- The Washington Times - Thursday, August 12, 2010

UNITED KINGDOM

WikiLeaks preparing to release more files

LONDON | WikiLeaks spokesman Julian Assange said Thursday his organization is preparing to release the remaining secret Afghan war documents it possesses.

Mr. Assange said his group was about halfway through those 15,000 secret files. He gave no specific time frame, but assured an audience at London’s Frontline Club the files would be posted on the Internet.

The whistleblower group has said the remaining documents were being held back from publication so that it could comb through them to ensure Afghan lives were not put at risk.

IRAN

Woman facing death appears to confess

TEHRAN | Iranian state television has broadcast a purported confession by an Iranian woman who had faced death by stoning for adultery, a case that has drawn statements of concern by the U.S. administration.

The stoning sentence against Sakineh Mohammadi Ashtiani was commuted last month after international outrage over the brutality of the punishment, but she still faces a possible death sentence by other means.

A woman identified as Mrs. Ashtiani said in the interview broadcast late Wednesday that she was an unwitting accomplice to her husband’s murder. The woman also criticized her attorney, Mohammad Mostafaei, for publicizing her case.

RUSSIA

Heat wave scorches one-quarter of crops

MOSCOW | One-quarter of Russia’s crops have been lost in a record heat wave, President Dmitry Medvedev said Thursday, warning that many farms were on the verge on bankruptcy.

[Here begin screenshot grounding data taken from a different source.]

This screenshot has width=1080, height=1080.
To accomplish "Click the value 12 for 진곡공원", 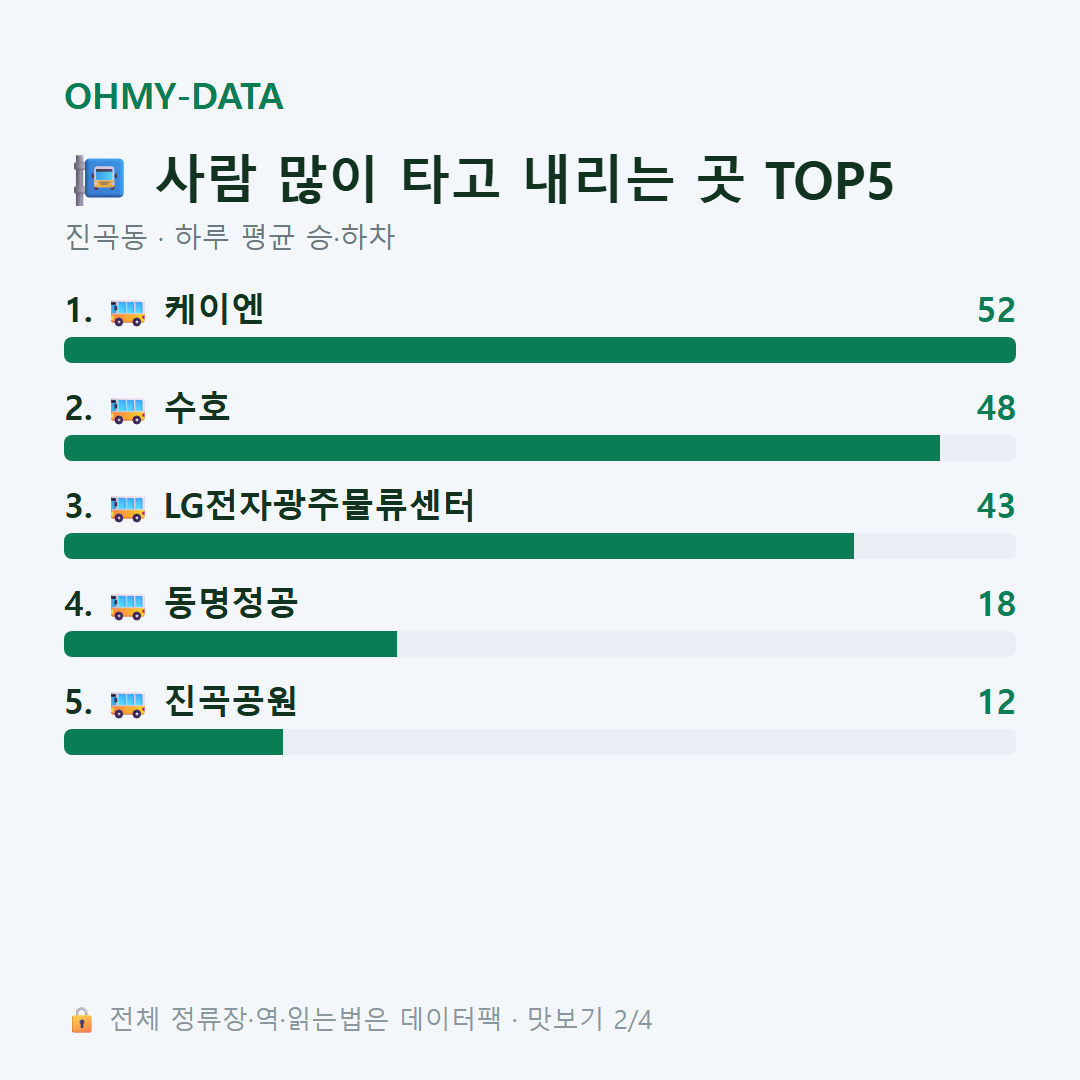I will (x=996, y=702).
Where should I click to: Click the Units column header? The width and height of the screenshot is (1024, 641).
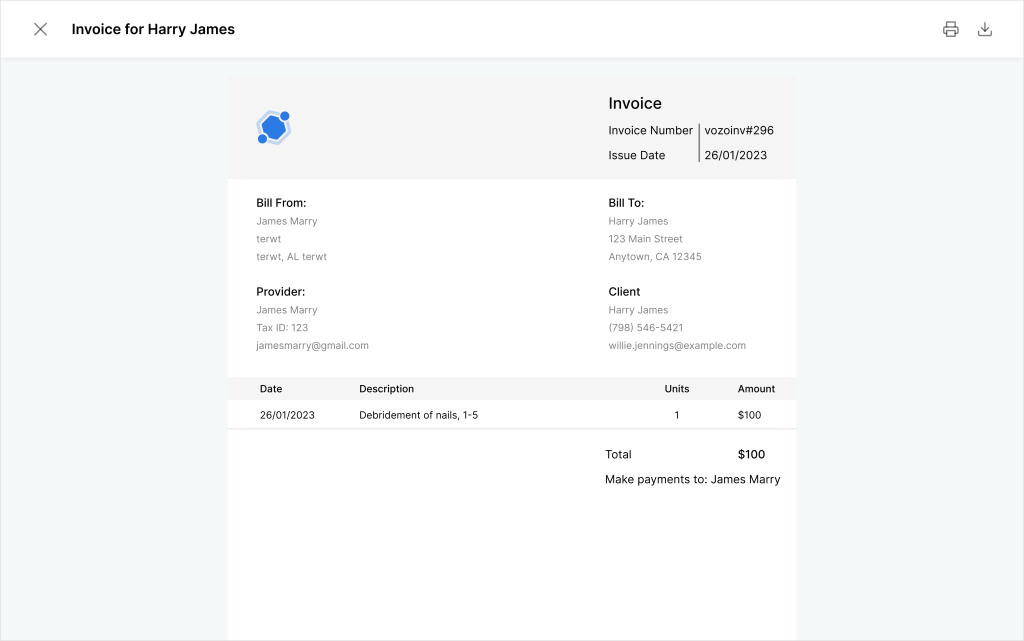[677, 388]
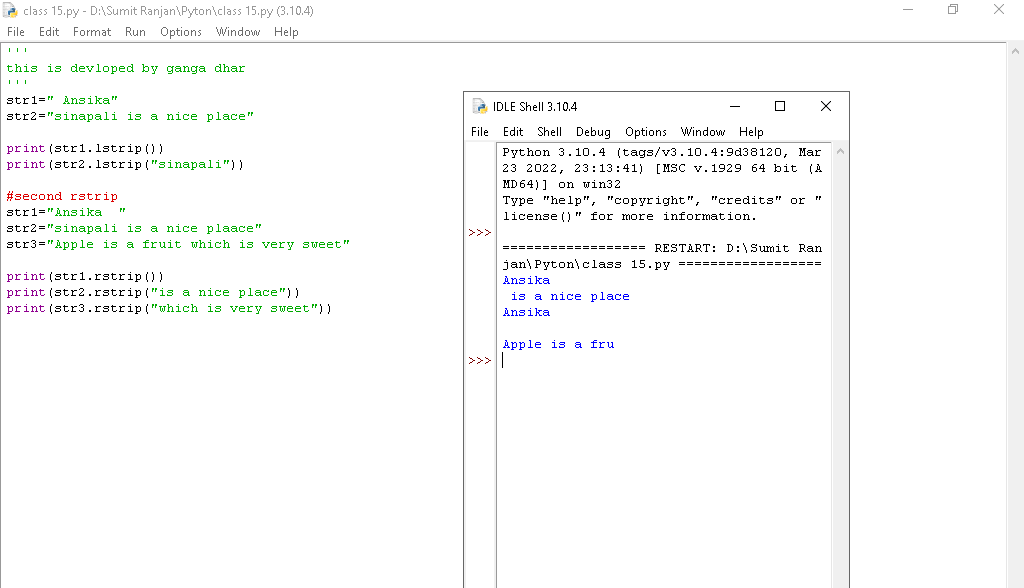The width and height of the screenshot is (1024, 588).
Task: Open the Debug menu in IDLE Shell
Action: point(593,132)
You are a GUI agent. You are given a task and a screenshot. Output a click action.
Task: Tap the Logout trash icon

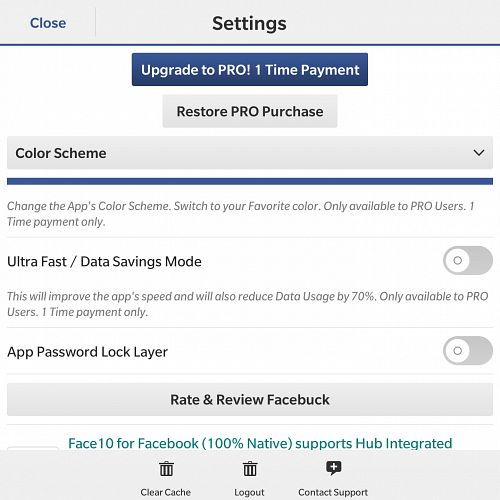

“We have a very complicated situation because, as a whole in the country, around a quarter of the grain crops have been burned,” Russian news agencies quoted him as saying in the southern town of Taganrog.

“Unfortunately, many farms are on the verge of bankruptcy on account of the death of the harvest.”

Prime Minister Vladimir Putin earlier this month shocked markets by announcing that Russia would ban exports to keep prices down at home and ensure there was enough feed grain for its cattle.

SOUTH AFRICA

Zuma: Zimbabwe on ’correct path’

PRETORIA | South African President Jacob Zuma will tell a regional summit next week that Zimbabwe is “on the correct path” under its unity government, a Foreign Ministry official said Thursday.

Mr. Zuma is the official mediator in Zimbabwe for the 15-nation Southern African Development Community, which holds its annual summit on Monday and Tuesday in Namibia.

He visited Zimbabwe in March to press long-ruling President Robert Mugabe and the new prime minister, Morgan Tsvangirai, to settle their differences over a raft of key government appointments and to press forward the reform process.